Although it can function on its own, the ENS is influenced by signals from both the sympathetic and parasympathetic systems. For example, the parasympathetic system enhances digestive activity by stimulating the ENS, while the sympathetic system reduces it by inhibiting the ENS.
Receptors in the ANS
Receptors are proteins present on target tissues that recognize neurotransmitters and respond accordingly. There are two main types of receptors in the ANS—cholinergic receptors and adrenergic receptors.
Cholinergic receptors: Cholinergic receptors respond to acetylcholine. These are further divided into nicotinic and muscarinic receptors. Nicotinic receptors are found at ganglia where preganglionic neurons synapse with postganglionic neurons. Muscarinic receptors are found at the target organs where parasympathetic postganglionic neurons end.
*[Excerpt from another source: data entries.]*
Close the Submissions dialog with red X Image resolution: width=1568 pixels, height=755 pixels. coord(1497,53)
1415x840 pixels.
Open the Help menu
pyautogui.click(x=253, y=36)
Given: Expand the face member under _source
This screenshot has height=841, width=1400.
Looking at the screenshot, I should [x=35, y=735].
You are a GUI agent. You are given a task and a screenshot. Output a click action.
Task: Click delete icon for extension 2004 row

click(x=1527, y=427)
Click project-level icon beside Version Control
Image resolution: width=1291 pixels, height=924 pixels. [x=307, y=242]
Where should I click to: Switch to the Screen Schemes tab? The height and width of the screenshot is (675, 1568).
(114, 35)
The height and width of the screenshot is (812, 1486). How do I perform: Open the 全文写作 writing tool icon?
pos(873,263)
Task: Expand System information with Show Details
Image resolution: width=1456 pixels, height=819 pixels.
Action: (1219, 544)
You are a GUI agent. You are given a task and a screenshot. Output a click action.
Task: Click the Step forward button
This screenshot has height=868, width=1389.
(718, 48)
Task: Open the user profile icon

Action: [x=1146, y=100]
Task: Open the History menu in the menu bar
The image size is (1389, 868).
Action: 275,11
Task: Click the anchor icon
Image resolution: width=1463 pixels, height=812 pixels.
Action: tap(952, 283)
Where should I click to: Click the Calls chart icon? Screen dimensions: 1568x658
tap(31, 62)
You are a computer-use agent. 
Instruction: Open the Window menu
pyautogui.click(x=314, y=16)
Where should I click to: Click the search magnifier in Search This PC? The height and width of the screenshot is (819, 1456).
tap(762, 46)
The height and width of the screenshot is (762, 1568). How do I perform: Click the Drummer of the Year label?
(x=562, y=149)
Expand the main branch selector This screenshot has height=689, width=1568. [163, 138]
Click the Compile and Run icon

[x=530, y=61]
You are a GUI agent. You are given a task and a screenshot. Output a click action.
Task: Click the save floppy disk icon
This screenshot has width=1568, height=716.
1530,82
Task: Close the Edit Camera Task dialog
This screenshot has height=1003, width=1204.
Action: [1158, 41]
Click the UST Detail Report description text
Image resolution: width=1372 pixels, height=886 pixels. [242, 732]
Adrenergic receptors: Adrenergic receptors respond to norepinephrine and epinephrine. These are divided into alpha (α) and beta (β) receptors. Alpha-1 receptors mainly cause contraction of blood vessels, while beta-1 receptors increase heart rate and beta-2 receptors cause relaxation of smooth muscles such as those in the airways.
Understanding these receptors is very important in pharmacology, as many drugs act by stimulating or blocking these receptors.
Clinical Relevance of the ANS in Pharmacology
The ANS is a major target for drug therapy. Drugs that mimic or block sympathetic activity are called sympathomimetics and sympatholytics, respectively. For example, beta-blockers like propranolol reduce heart rate and are used in high blood pressure and heart disease. On the other hand, drugs like salbutamol (a beta-2 agonist) are used to treat asthma by widening the airways.
Similarly, drugs that act on the parasympathetic system include muscarinic agonists such as pilocarpine (used in glaucoma) and muscarinic antagonists such as atropine (used to increase heart rate or as a pre-anesthetic medication).
Drugs acting on the ENS are also important in treating gastrointestinal disorders like constipation, diarrhea, and irritable bowel syndrome.
Conclusion
The Autonomic Nervous System plays a critical role in maintaining internal balance and controlling involuntary body functions. It has three major parts: the sympathetic, parasympathetic, and enteric systems, which work together to regulate vital processes such as heart rate, digestion, respiration, and glandular secretion. The understanding of ANS structure, neurotransmitters, receptors, and functions is essential in pharmacology because many therapeutic drugs work by influencing this system to restore or maintain health.